• **Фрагмент текста**
--------------------------------
Рассел не только помогал Элиотам материально, но старался защищать Тома в глазах родителей. В письме матери Элиота он уверял, что в Англии его профессиональные перспективы ничуть не хуже, чем в Америке. В отличие от Паунда, он говорил именно о респектабельной университетской карьере: «Практически все образованные люди, кроме негодных по здоровью, чувствовали своим долгом пойти в армию, поэтому преподавателей крайне не хватает. Из тех, кто пошел воевать, я боюсь, очень большая часть наверняка погибнет или станет калеками, так что дефицит не исчезнет и после войны»[246].
Роль Рассела по отношению к Элиоту глубоко противоречива. Рассел, как уже говорилось, был пацифистом, из-за чего в следующем, 1916 году отсидел несколько месяцев в тюрьме и лишился работы в Кембридже. До войны он, однако, приобрел облигации с фиксированным доходом (debentures) компании по производству боеприпасов. В связи со своими взглядами он теперь переписал на имя Элиота эти облигации на сумму 3000 фунтов, давая тем самым финансовый «якорь спасения» в трудное время. Вместе с тем он делал Элиота своим должником, причем на очень большую для того сумму. (Элиот смог вернуть облигации лишь в 1927 году.)
--------------------------------
• **Раздел данных**
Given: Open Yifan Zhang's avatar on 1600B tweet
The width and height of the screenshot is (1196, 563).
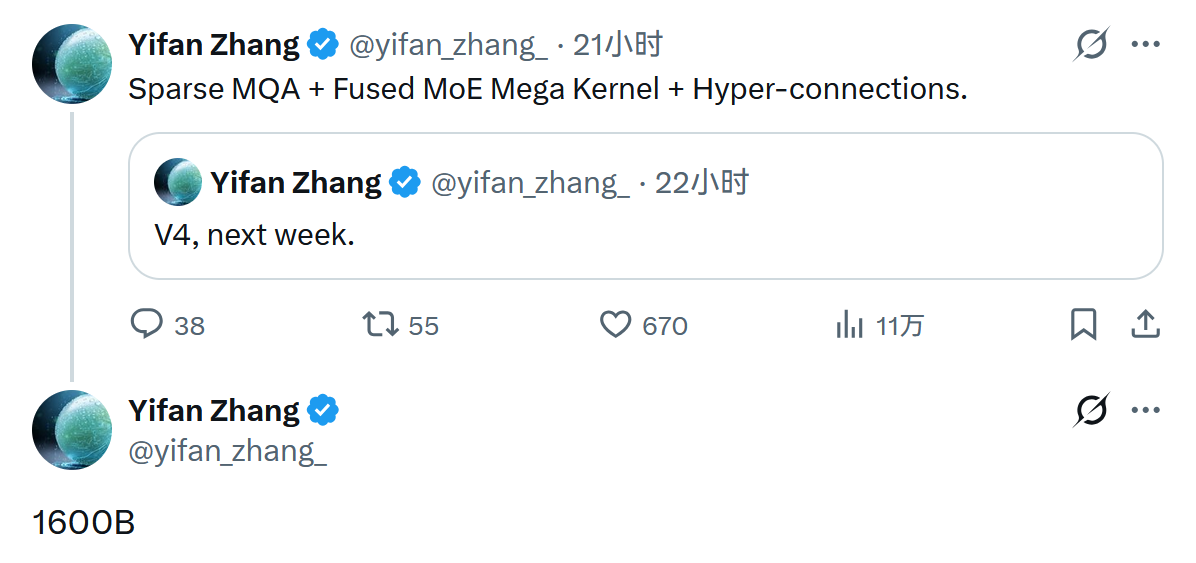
--------------------------------
• **Короткое задание**
Процитируйте без изменений часть фрагмента о Расселе и Элиоте от слов «Роль Рассела по» до слов «в 1927 году.)».

• **Ожидаемый ответ**
Роль Рассела по отношению к Элиоту глубоко противоречива. Рассел, как уже говорилось, был пацифистом, из-за чего в следующем, 1916 году отсидел несколько месяцев в тюрьме и лишился работы в Кембридже. До войны он, однако, приобрел облигации с фиксированным доходом (debentures) компании по производству боеприпасов. В связи со своими взглядами он теперь переписал на имя Элиота эти облигации на сумму 3000 фунтов, давая тем самым финансовый «якорь спасения» в трудное время. Вместе с тем он делал Элиота своим должником, причем на очень большую для того сумму. (Элиот смог вернуть облигации лишь в 1927 году.)